State must be rewarded for banking guarantee

Wed, Oct 1, 2008, 01:00

OPINION:BRIAN LENIHAN'S undertaking on our behalf early yesterday morning to guarantee all deposits with AIB, Bank of Ireland, Anglo-Irish Bank, Irish Life and Permanent, Irish Nationwide Building Society and the Educational Building Society was a massive favour to hugely wealthy financial institutions, writes Vincent Browne

It is a favour that must be rewarded by the State taking a majority shareholding in each of the financial institutions concerned.

I am not arguing that the banks should be nationalised or taken into State control indefinitely. I am saying that when the financial crisis recedes and the stock markets return to their senses, that the State, which has undertaken such considerable risk with such enormous benefit to the institutions concerned, should be rewarded by being in a position to sell off its shareholding at considerable profit to the public exchequer.

What happened in 1984 should not be repeated.

In March 1984 it emerged that AIB had behaved recklessly - as did so many banks over the last few years - in giving mortgages without the normal and traditionally prudent restraints.

In 1984, AIB's recklessness was due to the purchase and operation of the Insurance Corporation of Ireland. It had incurred what were said to be "unquantifiable liabilities" in the London insurance market.

The pitch was that unless the State intervened to get AIB out of a financial mess of its own creation, it might go under, bringing with it the Bank of Ireland.

One of the reasons for AIB's vulnerability was that it had acquired some of its equity funding by way of loans from other banks, loans that could be withdrawn without notice if any subsidiary of AIB became insolvent. This was precisely the kind of caper that American banks engaged in, which was in part responsible for the subprime crisis.

The government of the day, led by Garret FitzGerald, acceded to the alarms and agreed to take over ICI and all its liabilities.

A scheme was put in place whereby over the years AIB would return to the exchequer the cost of this arrangement and the other financial institutions would also contribute.

The eventual cost to the Irish public was considerable. Incidentally, it is not true that there was no cost to the "taxpayer" (to use the unfortunate term, it is not just the taxpayer who is at a loss, it is all citizens).

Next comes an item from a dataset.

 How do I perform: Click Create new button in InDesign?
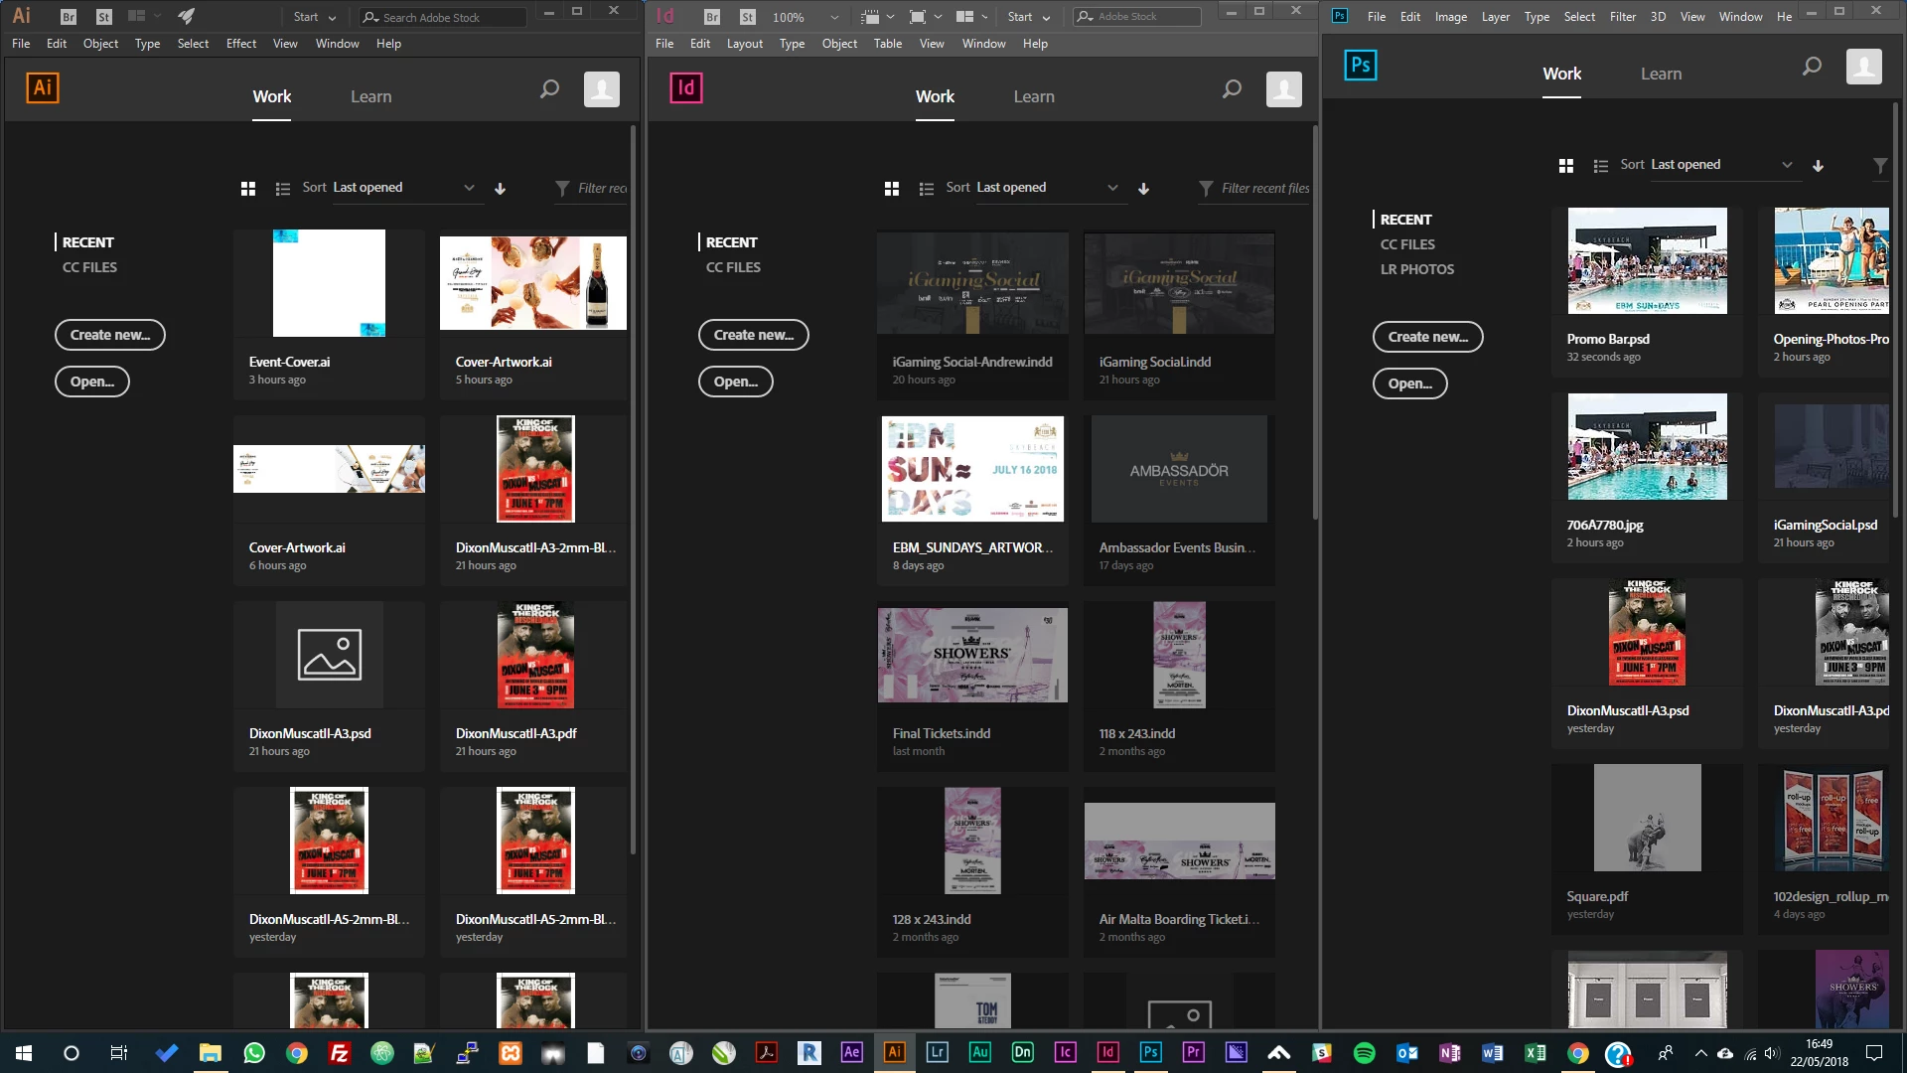(x=753, y=335)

AIB's subsequent conduct was astonishing. Instead of being grateful to the State for this bailout - a consequence of which was that well-heeled shareholders were saved the entire value of their shareholding - AIB announced shortly afterwards that its results for the year would not be affected by the crisis and there would be no reduction in the dividend payable to the shareholders.

And, incidentally, shortly afterwards, AIB began to implement a major fraud on the State through the Dirt tax scam, a fraud that amounted to at least €80 million. (I have relied, for the most part, on the memoirs of Garret FitzGerald All in a Lifefor the 1984 crisis - he did not deal with the subsequent Dirt scam.)

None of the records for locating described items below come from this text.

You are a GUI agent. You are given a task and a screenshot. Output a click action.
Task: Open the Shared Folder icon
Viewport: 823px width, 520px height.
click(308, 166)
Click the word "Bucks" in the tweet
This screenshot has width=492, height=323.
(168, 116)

Why did the State not tell AIB in 1984 that it would be rescued only if 80 per cent of its equity was handed to the State, subsequently to be sold off at a handsome profit? Why were the shareholders the ones to benefit exclusively from the State's intervention - it was they who made the very handsome profit, for without the State's intervention their shareholding would have been worth nothing.

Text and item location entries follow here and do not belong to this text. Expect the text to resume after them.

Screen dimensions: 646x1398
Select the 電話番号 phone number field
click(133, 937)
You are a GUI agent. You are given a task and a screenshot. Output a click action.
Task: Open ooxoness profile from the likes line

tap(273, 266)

Now we have a similar crisis and again Irish citizens (through the agency of the State) are intervening to rescue the banks, perhaps from collapse, certainly from a meltdown in the value of their equity.

Once again the shareholders of financial institutions are being favoured massively by the rest of society.

This time the citizens should get their reward for this rescue by getting at least 80 per cent of the shareholding of the financial institutions. And if one or all of the financial institutions don't want this, so be it.

In 1992 there was a banking crisis in Sweden. Its banking system was close to insolvency.

The government came to the rescue but insisted on acquiring effective ownership of the institutions concerned.

When the worthless assets were sold, the profits went to the state (ie the citizens) and, later on the state was able to recoup most of its investment by selling its shares in the companies.

That is what should happen here. It would be a travesty if as a consequence of Irish citizens taking on such huge risks and thereby rewarding the present shareholders so spectacularly, that they, the shareholders, should be the main beneficiaries.

Their shareholding is, or was at midnight on Monday, worth very little.

By lunchtime yesterday, as a direct consequence of Lenihan's reassurance, AIB shares rose by 17 per cent, Bank of Ireland shares rose by 16 per cent, Anglo-Irish Bank shares rose 36 per cent and Irish Life and Permanent shares rose by 26 per cent and, no doubt, will improve considerably further as a result of the guarantee.

(Actually the figures on the rise of the share prices by lunchtime yesterday, over the losses on Monday, understate the position, for had the statement not been made, the shares would have fallen further yesterday morning.)

A little fairness is no dangerous thing.